À cet instant, elle bascule dans un endroit indéfini, une sorte d'entre-deux hors du temps où les gens semblent être entre la vie et la mort et risquent de disparaître dans le néant.
Là-bas, elle rencontre un secouriste japonais de notre époque, un personnage à l'opposé d'elle : alors qu'elle est une princesse guerrière, violente et nourrie par la vengeance, lui incarne l'empathie et la bienveillance.
Cette inversion des rôles classiques est au cœur du film, tout comme la tension entre ces deux êtres : lui insiste sur le fait qu'il est vivant et tente de soigner les gens, tandis qu'elle se considère comme morte.
Au niveau technique, le mélange d'images de synthèse et de dessin traditionnel est réussi pour l'ambiance, bien que cette hybridation crée une sensation visuelle étrange, presque perturbante par moments.
L'animation est excellente lors des combats, mais le rendu des personnages reste parfois irrégulier.
Pour autant, l'ensemble reste clair et le rythme est équilibré : le film prend son temps pour explorer des sujets profonds -la mort, le néant, le rapport au temps, la rédemption- sans être ennuyeux.
Ce qui est marquant, c'est ce ton "candide" et naïf : si on est cynique, ça ne marche pas, il faut accepter de se laisser porter par ce message de paix.
Dans un monde où les personnages se battent pour des futilités - ici, un conflit fratricide pour le pouvoir au sein du même royaume - cette naïveté fait du bien.
En tant que cartésien, je sais que ce lieu d'entre-deux n'existe pas, mais je saisis l'intention du film : il met à nu l'absurdité de la guerre et de la vengeance.

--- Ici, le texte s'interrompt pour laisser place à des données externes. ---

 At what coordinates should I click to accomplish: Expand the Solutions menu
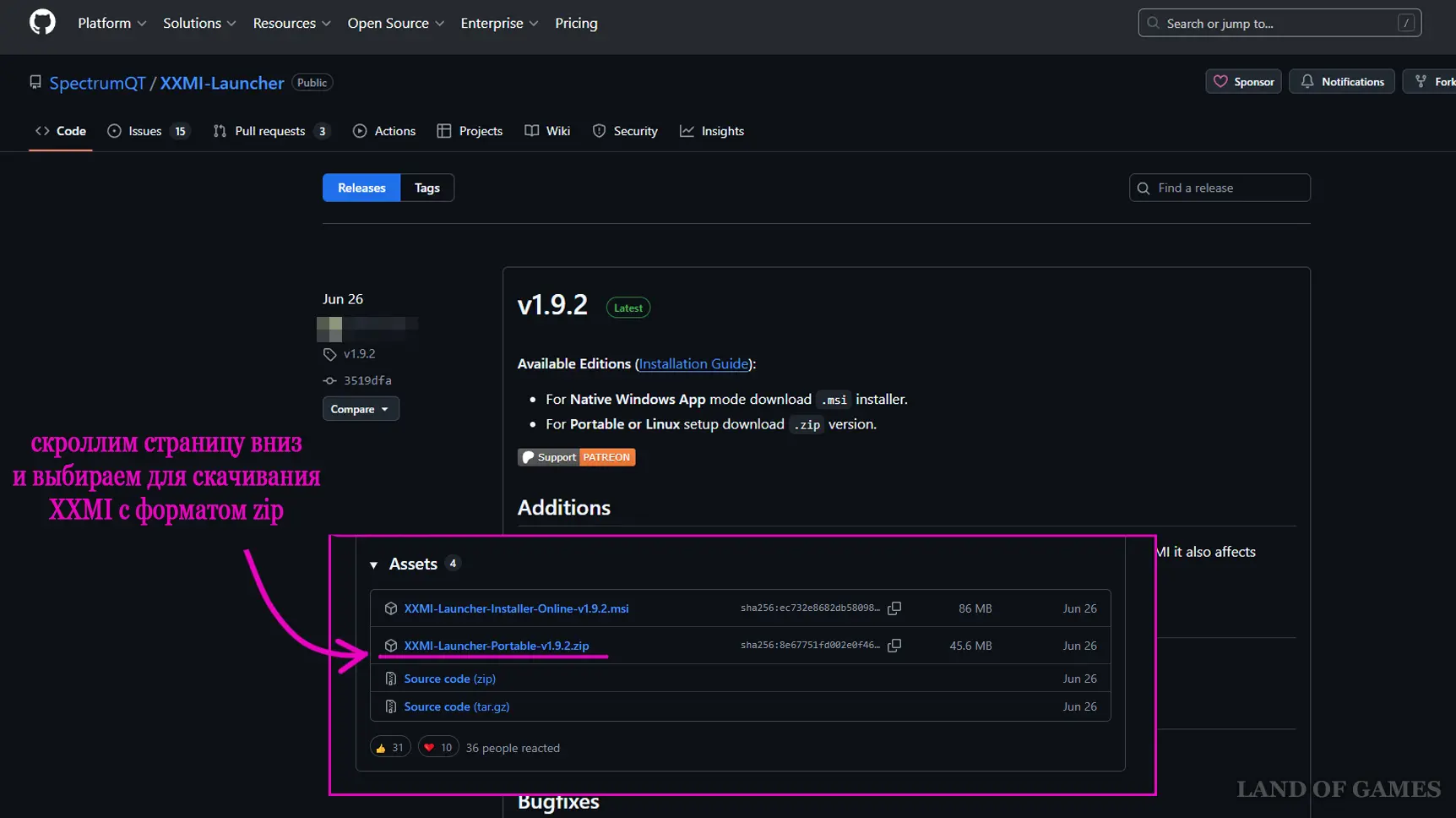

À la fin, quand on comprend pourquoi ils sont là, tout devient évident.
Le film renvoie à une réalité plus grande : puisque la vie est absurde et qu'on finit tous par disparaître dans le néant, se battre pour des prétextes est un gâchis total.
Il y a aussi l'idée que la portée de nos actes dépasse le cadre de notre existence.
Finalement, ce film plaide pour une chose simple : il faut profiter de la vie tant qu'on est là. C’est cette conclusion qui rend l'expérience intéressante, au-delà de la technique.
C'est une œuvre qui, au final, m'a laissé une impression plutôt positive.
PS : C’était une séance particulière, j'étais seul dans la salle.